See also the legal positions of the Committee set out above The case of Lorne Joseph Walters v. Belgium. Views of the Committee on Economic, Social and Cultural Rights of October 12, 2021. Message No. 61/2018.

The Committee's assessment of the factual circumstances of the case: it was noted that, for the State party, allowing the authors to remain in the home would be tantamount to legalizing (by exercising the right to housing) a violation, within the meaning of national legislation, of the property right of the institution to which the home belongs. Since the authors were ordered to vacate someone else's home in the framework of civil proceedings, the Committee considered that there was a legitimate reason for taking action to evict the authors. At the same time, the Court of First Instance No. 3 Navalcarnero did not consider the question of proportionality between the legitimate purpose of eviction and the consequences of eviction for the affected persons. In fact, the court did not balance the advantage of this measure at that time - in this case, the protection of the property right of the real estate owner institution - with the consequences that this measure could have for the rights of the evicted persons. Thus, the analysis of the proportionality of eviction involves not only considering the consequences of this measure for the evicted persons, but also the need for the owner to regain possession of this property. In all cases, it is necessary to distinguish between the property of persons who need it for use as housing or livelihood, and the property of financial institutions, as in this case.
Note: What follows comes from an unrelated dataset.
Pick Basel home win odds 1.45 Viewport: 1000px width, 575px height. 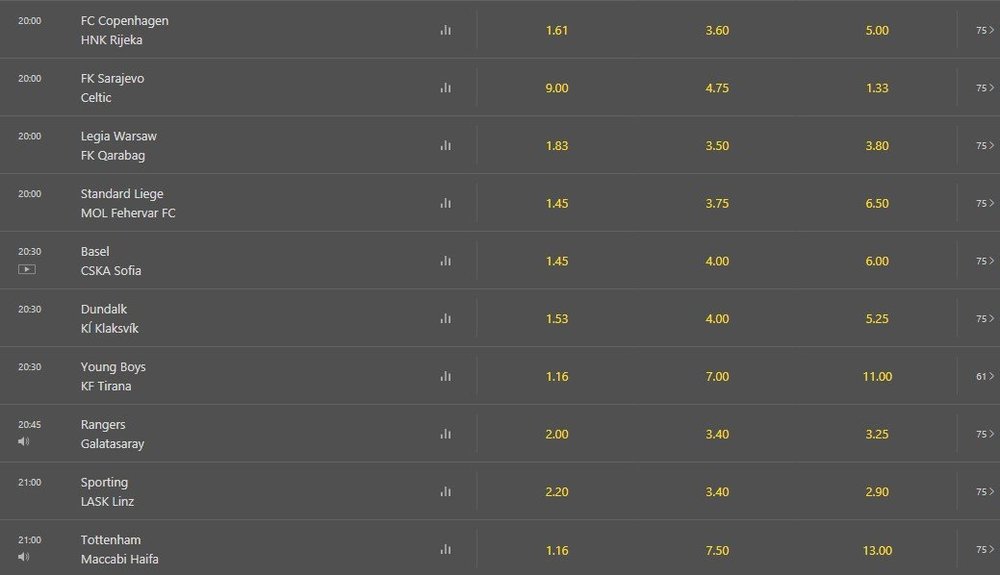[557, 261]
The conclusion that eviction is not a reasonable measure at a particular time does not necessarily mean that an eviction order cannot be issued. Nevertheless, the principles of expediency and proportionality may require that the execution of an eviction order be suspended or postponed so that the evictees do not find themselves in a situation of poverty or violation of other rights enshrined in the Covenant. The issuance of an eviction order may also be conditioned by other factors, such as ordering the administrative authorities to take measures to assist residents to mitigate the consequences of their eviction (paragraph 14.5 of the Considerations).
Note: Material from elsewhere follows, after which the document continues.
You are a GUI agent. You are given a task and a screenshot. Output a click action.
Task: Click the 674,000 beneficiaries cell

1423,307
Despite the authors' claims that this measure would negatively affect their right to adequate housing, the court of First instance No. 3 Navalcarnero did not proportionate the damage caused by the authors as a result of living in someone else's apartment with the damage they tried to avoid by moving into this apartment, being at risk of being on the street. The Committee noted that the court considered that the reasons given by the authors, related to their special need for housing due to their difficult financial situation and their son's health problems, were not sufficiently respectful to occupy the appropriate housing; in response to one of the authors' requests for a postponement of eviction, the court indicated only that the authors submitted arguments cannot be considered justified in the framework of "proceedings of this kind". The State party's legislation also did not provide for any other judicial mechanism that the authors could use to challenge eviction orders so that another judicial authority could assess the proportionality of the eviction or the conditions under which it should be carried out. The failure to carry out such an analysis constituted a violation by the State party of the authors' right to housing, as enshrined in article 11, paragraph 1, of the Covenant, read in conjunction with article 2, paragraph 1 (paragraph 14.6 of the Views).

The Committee's conclusions: The State party violated the authors' right within the meaning of article 11, paragraph 1, of the Covenant.